> [EXERCISE INPUT]:
<<<<

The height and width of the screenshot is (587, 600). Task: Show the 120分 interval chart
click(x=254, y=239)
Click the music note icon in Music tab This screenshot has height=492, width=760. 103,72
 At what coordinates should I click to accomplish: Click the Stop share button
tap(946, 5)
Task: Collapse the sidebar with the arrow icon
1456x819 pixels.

>>>>
<<<<

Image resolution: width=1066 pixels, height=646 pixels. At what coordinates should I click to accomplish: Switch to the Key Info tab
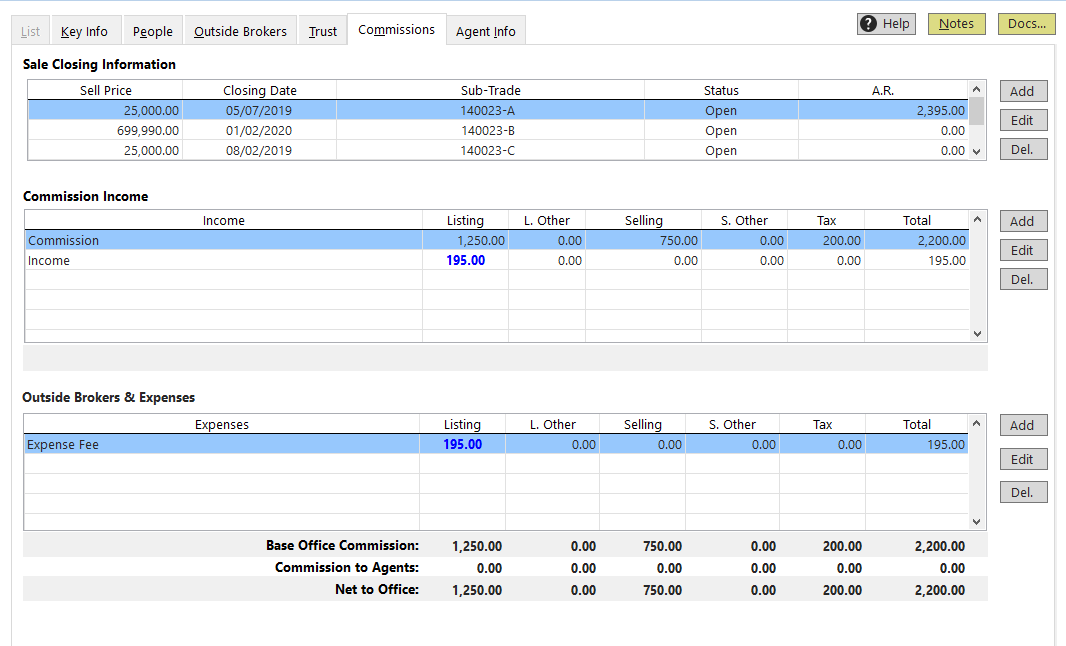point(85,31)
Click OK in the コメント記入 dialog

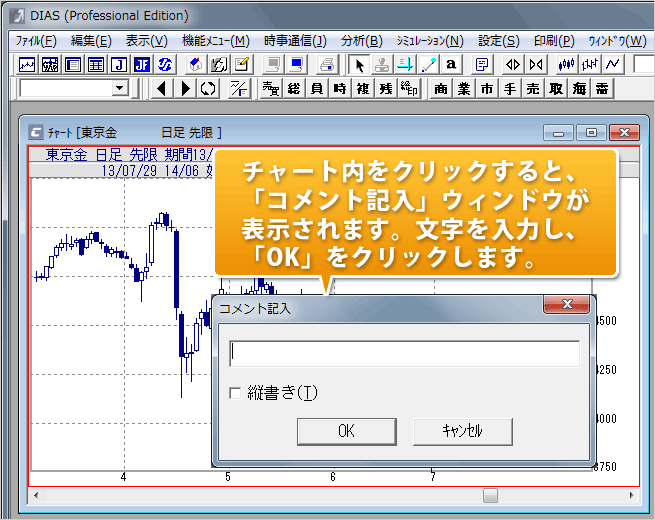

>>>>
<<<<

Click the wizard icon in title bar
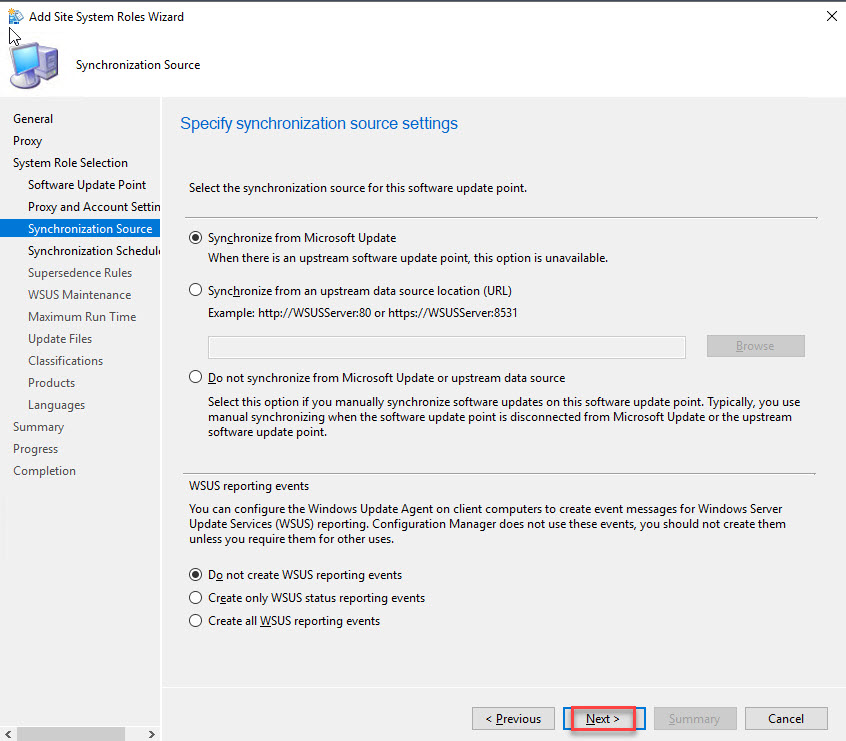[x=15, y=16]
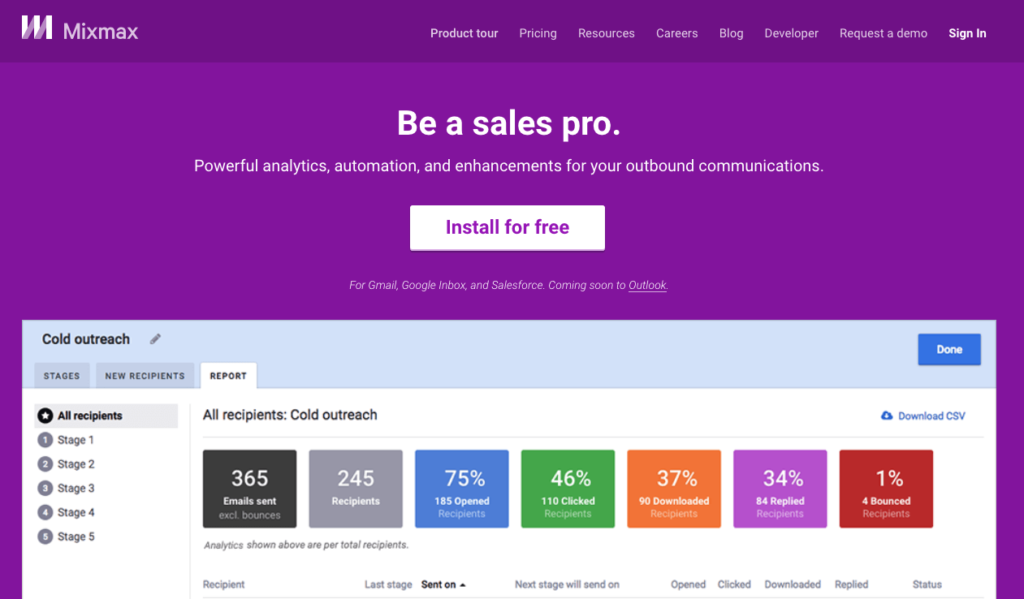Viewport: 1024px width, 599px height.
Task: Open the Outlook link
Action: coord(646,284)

>>>>

> [ABOUT THIS EXERCISE]:
Using the records above, return word for word the lines that begin at the one containing "Image resolution: width=1066" and end at the one containing "Click OK in the コメント記入 dialog", both of them included and no pictures.

> [OUTPUT BELOW]:
Image resolution: width=1066 pixels, height=646 pixels. At what coordinates should I click to accomplish: Switch to the Key Info tab
point(85,31)
Click OK in the コメント記入 dialog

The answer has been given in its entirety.